AME 3623: Project 3

All components of the project are due by Thursday, February 23rd. at 8:55 am
Groups are the same as for project 1.
Discussion within groups is fine.
Discussion across groups may not be about the specifics of the project solution (general programming/circuit issues are fine to discuss).

For this project, you will be reading "image slip" data from a set of cameras and estimating the distance traveled by the hovercraft in a given period of time. A key part of this project will be the construction of a mathematical model that captures this relationship. This model will allow us, in the long run, to estimate the velocity of the hovercraft in a coordinate frame centered on the craft.

Each group will be issued: a hovercraft, equiped with a powrer conditioning system and three downward looking cameras.
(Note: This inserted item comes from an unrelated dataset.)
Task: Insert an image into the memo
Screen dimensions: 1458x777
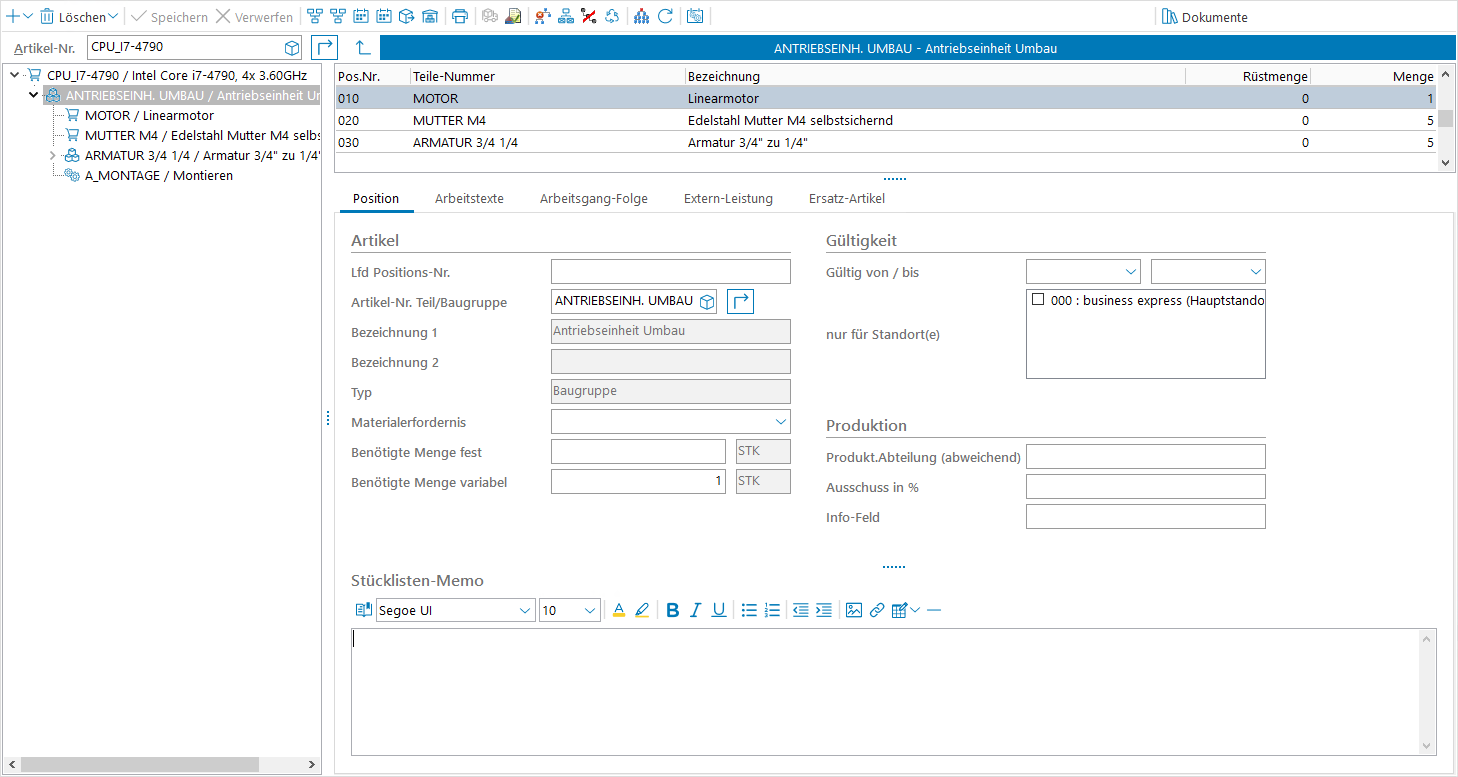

At the end of this project, you should be able to:

connect a digital sensor to your microcontroller,
read digital data into your microcontroller
display information through a USB serial interface,
design mathematical models for transforming raw sensor data into calibrated information,
implement these models in code, and
test the models.

Component 1: Microcontroller Circuit

Your hovercraft is equipped with power circuit and three downward-looking cameras. When turned on, the power circuit delivers +5V to the top deck (where your circuit will be located) and to the red LEDs that are part of the camera system.

Circuit Planning

Over the course of the semester, you will be adding several more components to your circuit. It is important at this stage to begin to plan for these components.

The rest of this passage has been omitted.